Though not immediately obvious, different scheduling styles and deployment architectures are desirable at different stages of the research process. Because a significant amount of software debugging and testing is taking place in the early stages of research, a static push scheduler is often preferable even though such a strategy has been shown to result in suboptimal execution times. The increased time in program execution can be offset if debugging the application becomes substantially easier because of a static push scheduler's predictable nature---here, one frequently prefers an application scheduler that parallelizes an application in a predictable and intuitively understandable manner, rather than according to a heuristically optimal schedule that may be less predictable. However, in some contexts a dynamic pull scheduler may be more appropriate. For example, if a researcher provides (and supports) an online website for other members of the community to analyze data, it may become necessary to add new compute resources without disrupting existing application schedules; this is much easier with a dynamic scheduler, and nearly trivial with a pull-based scheduling. However, in our experience with the one available dynamic pull-based scheduler (APST), pull-based protocols can be prone to deadlock in the face of node failure leading to a stalled application.

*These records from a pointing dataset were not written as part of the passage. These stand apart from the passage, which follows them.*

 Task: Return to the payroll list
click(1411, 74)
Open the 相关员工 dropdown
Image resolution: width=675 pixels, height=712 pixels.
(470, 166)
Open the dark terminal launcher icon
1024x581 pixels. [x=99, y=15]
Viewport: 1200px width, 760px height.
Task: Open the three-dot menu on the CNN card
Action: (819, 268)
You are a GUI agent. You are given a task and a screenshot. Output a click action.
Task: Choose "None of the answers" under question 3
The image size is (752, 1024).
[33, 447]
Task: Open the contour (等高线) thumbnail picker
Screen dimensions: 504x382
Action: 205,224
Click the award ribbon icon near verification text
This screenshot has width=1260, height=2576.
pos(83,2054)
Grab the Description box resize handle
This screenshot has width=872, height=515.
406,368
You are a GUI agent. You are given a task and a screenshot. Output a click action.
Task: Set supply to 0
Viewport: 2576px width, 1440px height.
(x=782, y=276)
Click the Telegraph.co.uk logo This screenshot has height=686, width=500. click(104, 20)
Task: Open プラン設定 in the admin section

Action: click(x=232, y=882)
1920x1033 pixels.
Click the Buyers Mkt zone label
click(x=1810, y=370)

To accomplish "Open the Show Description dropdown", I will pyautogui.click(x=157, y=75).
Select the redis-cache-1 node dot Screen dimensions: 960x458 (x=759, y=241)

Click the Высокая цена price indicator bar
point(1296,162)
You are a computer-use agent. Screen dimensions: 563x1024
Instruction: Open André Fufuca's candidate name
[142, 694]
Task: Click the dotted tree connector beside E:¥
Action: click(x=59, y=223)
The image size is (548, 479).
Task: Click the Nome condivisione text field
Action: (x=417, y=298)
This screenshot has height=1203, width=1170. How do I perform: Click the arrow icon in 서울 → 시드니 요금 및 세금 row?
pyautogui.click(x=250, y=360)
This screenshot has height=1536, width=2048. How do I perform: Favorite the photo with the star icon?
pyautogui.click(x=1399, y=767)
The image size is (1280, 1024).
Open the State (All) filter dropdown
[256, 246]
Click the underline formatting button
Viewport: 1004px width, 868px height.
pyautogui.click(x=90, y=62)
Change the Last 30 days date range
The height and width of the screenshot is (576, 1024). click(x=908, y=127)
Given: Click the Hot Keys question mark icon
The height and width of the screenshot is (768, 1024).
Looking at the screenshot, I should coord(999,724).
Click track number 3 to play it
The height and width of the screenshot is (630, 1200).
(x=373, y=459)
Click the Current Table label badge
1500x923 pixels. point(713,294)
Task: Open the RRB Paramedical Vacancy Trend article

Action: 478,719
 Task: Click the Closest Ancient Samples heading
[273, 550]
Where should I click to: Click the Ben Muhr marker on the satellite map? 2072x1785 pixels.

Because an application scheduler is merely another research tool to be used in the context of some larger scientific inquiry, it stands to reason that an ideal application scheduler would provide mechanisms that fit the overall research process by selecting: (a) either static or dynamic scheduling; (b) one of several scheduling algorithms, depending on the maturity of the scheduled code; (c) execution logging and restarting; (d) integration with standard data grid tools and access protocols (e.g., sftp, SRB, GSI); (e) integration with standard resource schedulers (e.g., SGE, Condor). To our knowledge, no such application has been reported in the literature, and it is this set of requirements that we try to meet with GridWizard.

Status

Completed:

In Progress:

  • Design of better scheduling algorithms to take advantage of data locality
  • Testing
  • Limit detection: how many jobs *can* we schedule, exactly?